Your objective :: The entries below should be written out again exactly as they stand.

Records for processing ::

::::::::::

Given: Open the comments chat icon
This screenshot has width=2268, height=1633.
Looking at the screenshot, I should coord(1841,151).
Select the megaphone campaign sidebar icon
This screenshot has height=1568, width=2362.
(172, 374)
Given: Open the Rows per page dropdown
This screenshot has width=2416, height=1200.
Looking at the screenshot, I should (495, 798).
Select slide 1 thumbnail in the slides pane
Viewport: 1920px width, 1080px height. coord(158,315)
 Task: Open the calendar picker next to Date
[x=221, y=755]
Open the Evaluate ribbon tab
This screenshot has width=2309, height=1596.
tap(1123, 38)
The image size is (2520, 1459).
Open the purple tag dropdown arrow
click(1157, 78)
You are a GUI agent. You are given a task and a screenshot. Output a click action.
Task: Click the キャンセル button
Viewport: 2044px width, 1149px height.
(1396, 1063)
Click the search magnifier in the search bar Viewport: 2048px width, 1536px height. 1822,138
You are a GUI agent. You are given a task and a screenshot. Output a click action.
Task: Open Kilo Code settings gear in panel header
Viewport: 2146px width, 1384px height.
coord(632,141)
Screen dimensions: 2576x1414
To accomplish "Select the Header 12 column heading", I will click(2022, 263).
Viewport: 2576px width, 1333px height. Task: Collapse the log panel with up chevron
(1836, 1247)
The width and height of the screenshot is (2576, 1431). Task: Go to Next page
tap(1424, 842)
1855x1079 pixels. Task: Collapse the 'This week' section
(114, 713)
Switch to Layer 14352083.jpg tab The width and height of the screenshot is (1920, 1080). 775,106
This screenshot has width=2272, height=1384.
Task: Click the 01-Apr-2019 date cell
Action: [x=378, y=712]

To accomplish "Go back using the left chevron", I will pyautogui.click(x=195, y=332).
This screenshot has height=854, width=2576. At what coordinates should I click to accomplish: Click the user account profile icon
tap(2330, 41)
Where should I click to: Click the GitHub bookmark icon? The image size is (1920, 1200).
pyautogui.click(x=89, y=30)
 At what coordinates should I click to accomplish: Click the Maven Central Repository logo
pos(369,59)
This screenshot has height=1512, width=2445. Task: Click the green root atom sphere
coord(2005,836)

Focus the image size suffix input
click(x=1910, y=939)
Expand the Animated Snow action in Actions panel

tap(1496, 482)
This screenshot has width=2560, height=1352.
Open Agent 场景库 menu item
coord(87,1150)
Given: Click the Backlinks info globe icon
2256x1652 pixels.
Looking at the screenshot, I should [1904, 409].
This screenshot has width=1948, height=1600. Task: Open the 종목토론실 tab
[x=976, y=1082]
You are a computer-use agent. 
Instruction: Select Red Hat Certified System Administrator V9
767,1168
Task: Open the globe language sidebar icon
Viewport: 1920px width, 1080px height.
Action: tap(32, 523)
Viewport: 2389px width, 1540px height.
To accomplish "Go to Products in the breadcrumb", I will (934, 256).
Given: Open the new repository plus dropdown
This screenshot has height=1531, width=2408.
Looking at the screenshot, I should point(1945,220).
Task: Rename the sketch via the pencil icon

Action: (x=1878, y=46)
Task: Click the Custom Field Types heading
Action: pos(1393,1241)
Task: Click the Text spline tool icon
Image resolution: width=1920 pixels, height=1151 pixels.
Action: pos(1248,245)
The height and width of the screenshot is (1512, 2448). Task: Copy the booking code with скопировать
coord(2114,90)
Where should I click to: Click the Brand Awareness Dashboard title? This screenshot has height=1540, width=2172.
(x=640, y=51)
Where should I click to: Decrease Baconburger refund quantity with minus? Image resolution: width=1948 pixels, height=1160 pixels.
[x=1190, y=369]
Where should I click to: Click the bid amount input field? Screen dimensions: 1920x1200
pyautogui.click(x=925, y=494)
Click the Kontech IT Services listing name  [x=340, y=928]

::::::::::

Exercise response ::
Given: Open the comments chat icon
This screenshot has width=2268, height=1633.
Looking at the screenshot, I should coord(1841,151).
Select the megaphone campaign sidebar icon
This screenshot has height=1568, width=2362.
(172, 374)
Given: Open the Rows per page dropdown
This screenshot has width=2416, height=1200.
Looking at the screenshot, I should (495, 798).
Select slide 1 thumbnail in the slides pane
Viewport: 1920px width, 1080px height. coord(158,315)
 Task: Open the calendar picker next to Date
[x=221, y=755]
Open the Evaluate ribbon tab
This screenshot has width=2309, height=1596.
tap(1123, 38)
The image size is (2520, 1459).
Open the purple tag dropdown arrow
click(1157, 78)
You are a GUI agent. You are given a task and a screenshot. Output a click action.
Task: Click the キャンセル button
Viewport: 2044px width, 1149px height.
(1396, 1063)
Click the search magnifier in the search bar Viewport: 2048px width, 1536px height. 1822,138
You are a GUI agent. You are given a task and a screenshot. Output a click action.
Task: Open Kilo Code settings gear in panel header
Viewport: 2146px width, 1384px height.
coord(632,141)
Screen dimensions: 2576x1414
To accomplish "Select the Header 12 column heading", I will click(2022, 263).
Viewport: 2576px width, 1333px height. Task: Collapse the log panel with up chevron
(1836, 1247)
The width and height of the screenshot is (2576, 1431). Task: Go to Next page
tap(1424, 842)
1855x1079 pixels. Task: Collapse the 'This week' section
(114, 713)
Switch to Layer 14352083.jpg tab The width and height of the screenshot is (1920, 1080). 775,106
This screenshot has width=2272, height=1384.
Task: Click the 01-Apr-2019 date cell
Action: [x=378, y=712]

To accomplish "Go back using the left chevron", I will pyautogui.click(x=195, y=332).
This screenshot has height=854, width=2576. At what coordinates should I click to accomplish: Click the user account profile icon
tap(2330, 41)
Where should I click to: Click the GitHub bookmark icon? The image size is (1920, 1200).
pyautogui.click(x=89, y=30)
 At what coordinates should I click to accomplish: Click the Maven Central Repository logo
pos(369,59)
This screenshot has height=1512, width=2445. Task: Click the green root atom sphere
coord(2005,836)

Focus the image size suffix input
click(x=1910, y=939)
Expand the Animated Snow action in Actions panel

tap(1496, 482)
This screenshot has width=2560, height=1352.
Open Agent 场景库 menu item
coord(87,1150)
Given: Click the Backlinks info globe icon
2256x1652 pixels.
Looking at the screenshot, I should [1904, 409].
This screenshot has width=1948, height=1600. Task: Open the 종목토론실 tab
[x=976, y=1082]
You are a computer-use agent. 
Instruction: Select Red Hat Certified System Administrator V9
767,1168
Task: Open the globe language sidebar icon
Viewport: 1920px width, 1080px height.
Action: tap(32, 523)
Viewport: 2389px width, 1540px height.
To accomplish "Go to Products in the breadcrumb", I will (934, 256).
Given: Open the new repository plus dropdown
This screenshot has height=1531, width=2408.
Looking at the screenshot, I should point(1945,220).
Task: Rename the sketch via the pencil icon

Action: (x=1878, y=46)
Task: Click the Custom Field Types heading
Action: pos(1393,1241)
Task: Click the Text spline tool icon
Image resolution: width=1920 pixels, height=1151 pixels.
Action: pos(1248,245)
The height and width of the screenshot is (1512, 2448). Task: Copy the booking code with скопировать
coord(2114,90)
Where should I click to: Click the Brand Awareness Dashboard title? This screenshot has height=1540, width=2172.
(x=640, y=51)
Where should I click to: Decrease Baconburger refund quantity with minus? Image resolution: width=1948 pixels, height=1160 pixels.
[x=1190, y=369]
Where should I click to: Click the bid amount input field? Screen dimensions: 1920x1200
pyautogui.click(x=925, y=494)
Click the Kontech IT Services listing name  [x=340, y=928]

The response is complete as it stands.